:: Given records ::
<<<<

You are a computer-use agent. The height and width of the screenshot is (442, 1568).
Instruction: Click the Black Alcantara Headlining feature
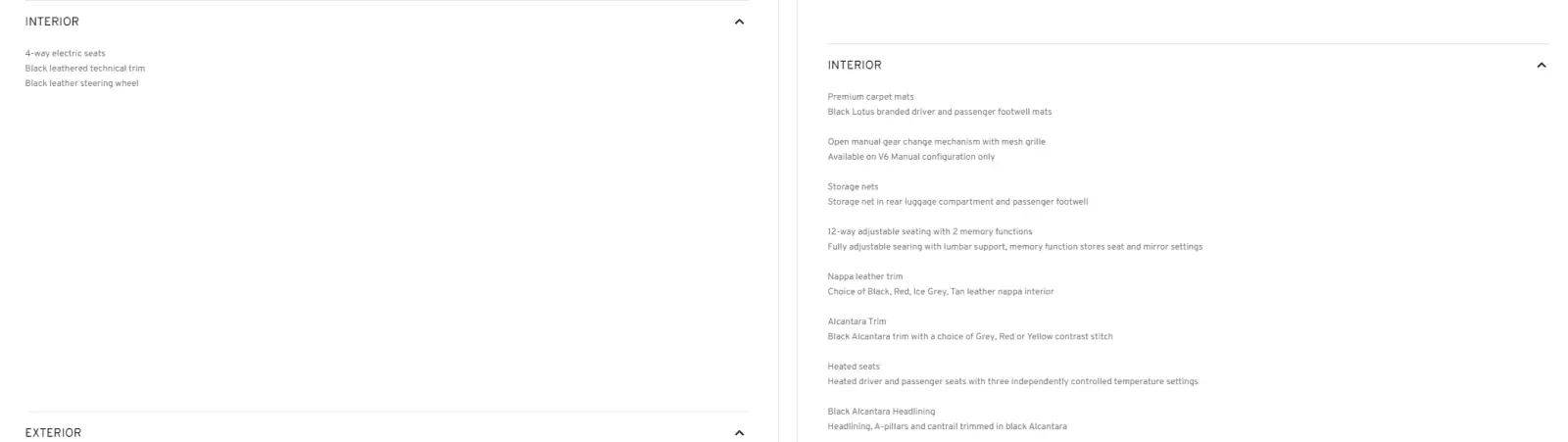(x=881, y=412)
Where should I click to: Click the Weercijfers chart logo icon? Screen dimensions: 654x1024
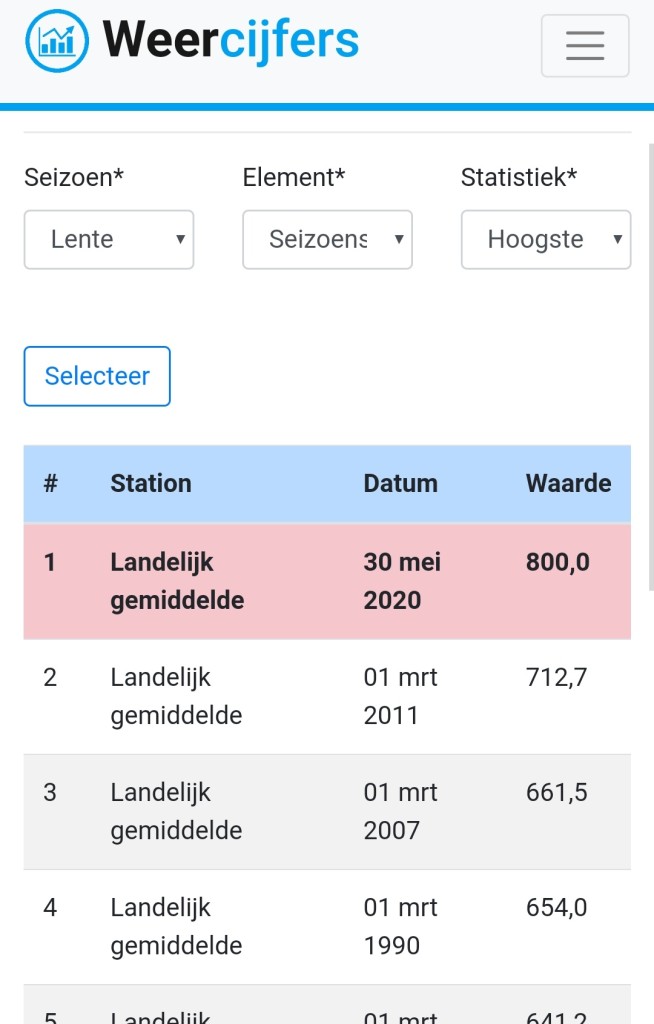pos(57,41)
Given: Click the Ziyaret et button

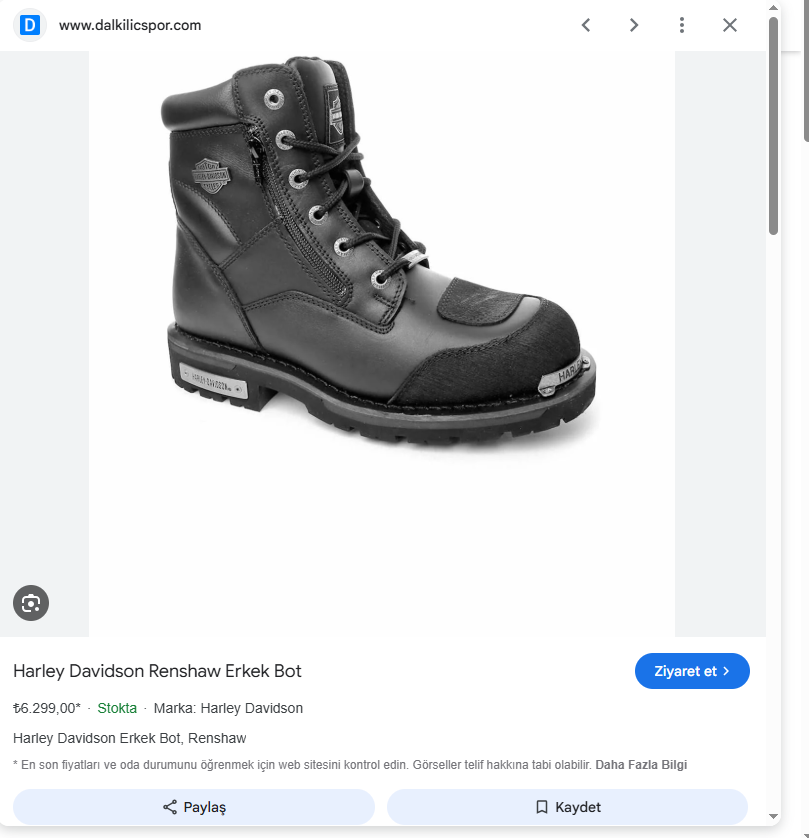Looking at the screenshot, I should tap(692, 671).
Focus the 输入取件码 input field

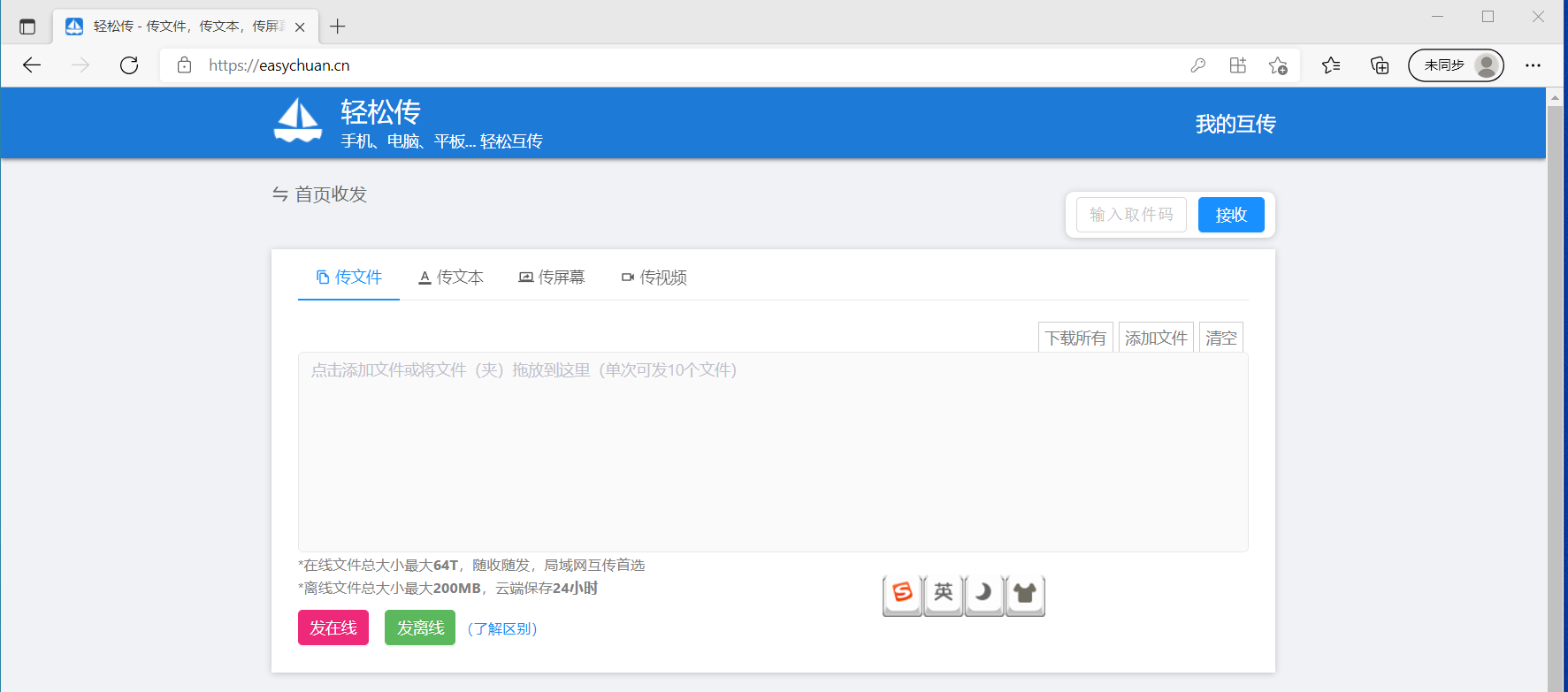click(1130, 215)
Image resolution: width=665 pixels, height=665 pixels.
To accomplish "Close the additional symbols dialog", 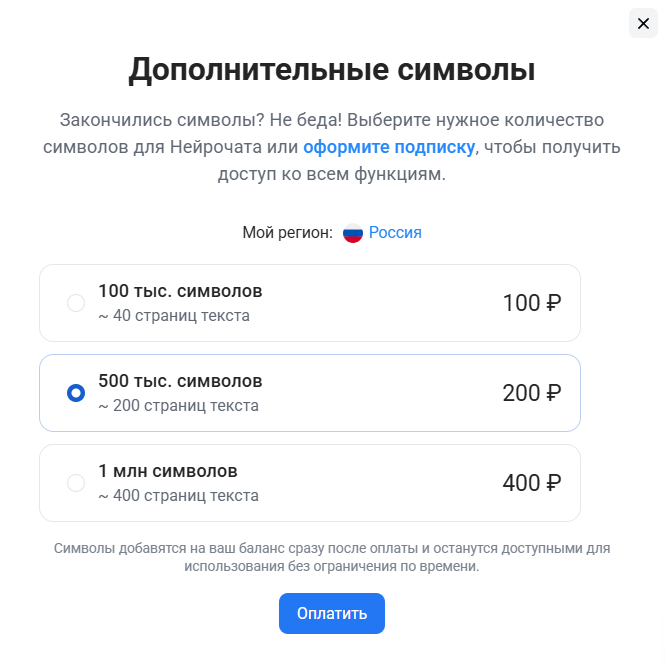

>>>>
<<<<

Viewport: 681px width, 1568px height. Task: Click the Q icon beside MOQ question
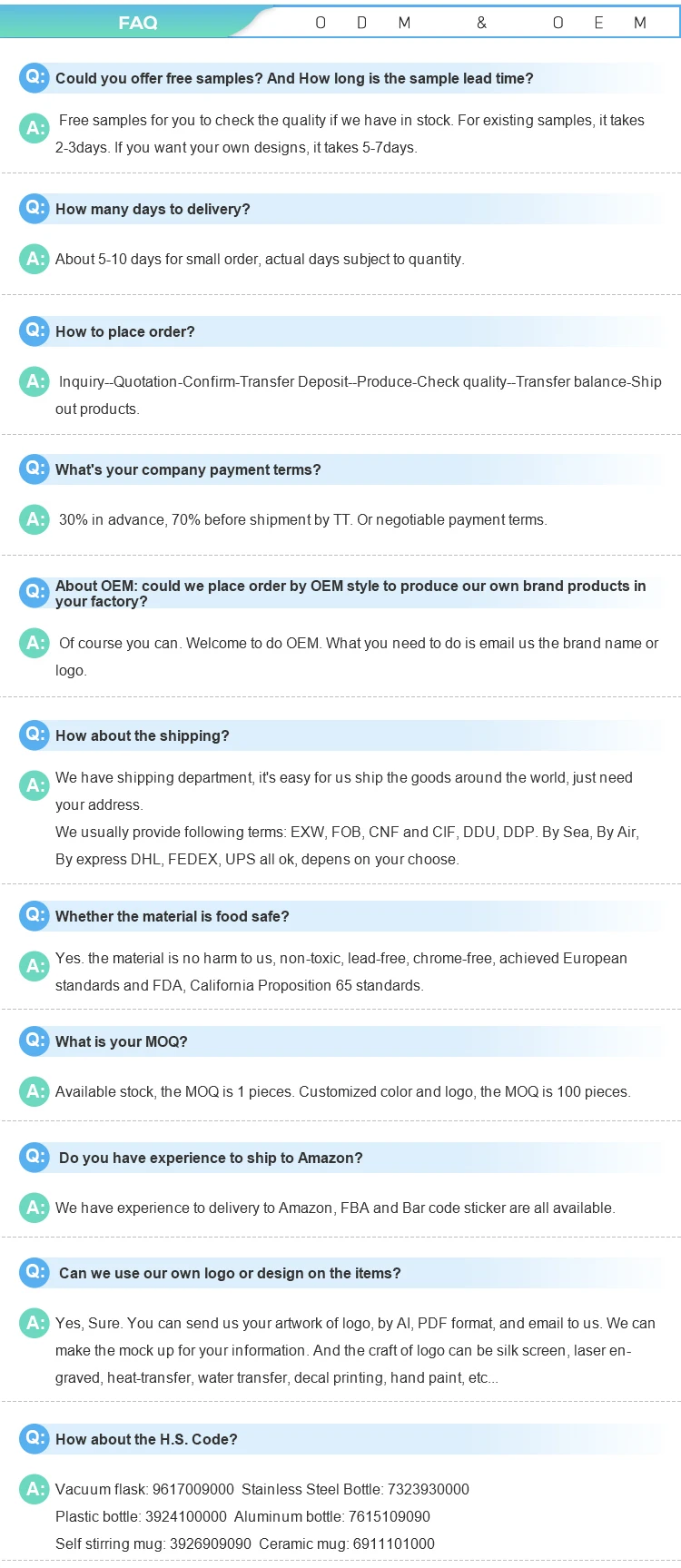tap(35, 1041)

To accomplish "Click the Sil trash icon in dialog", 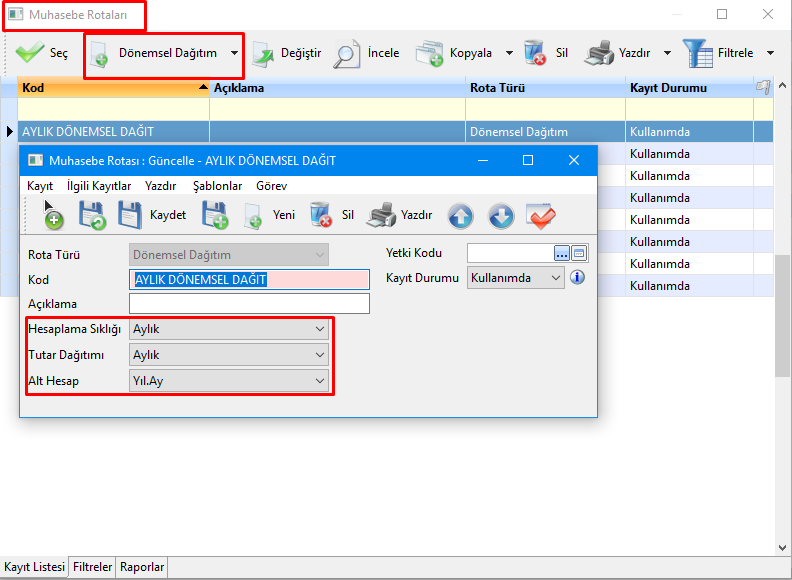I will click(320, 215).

>>>>
<<<<

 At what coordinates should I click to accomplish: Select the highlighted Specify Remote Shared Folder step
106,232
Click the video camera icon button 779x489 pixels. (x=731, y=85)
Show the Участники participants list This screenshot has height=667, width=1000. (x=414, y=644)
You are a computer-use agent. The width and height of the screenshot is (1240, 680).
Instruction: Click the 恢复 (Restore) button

>>>>

:: Assignment ::
Retype only the lines above from the one with "Where should I" through the one with "the additional symbols", exactly and with both ends. Images stay out.

:: Your solution ::
Where should I click to: Click the Weercijfers chart logo icon? Screen dimensions: 654x1024
pos(57,41)
Given: Click the Ziyaret et button

Looking at the screenshot, I should tap(692, 671).
Focus the 输入取件码 input field

click(1130, 215)
Image resolution: width=665 pixels, height=665 pixels.
To accomplish "Close the additional symbols dialog", 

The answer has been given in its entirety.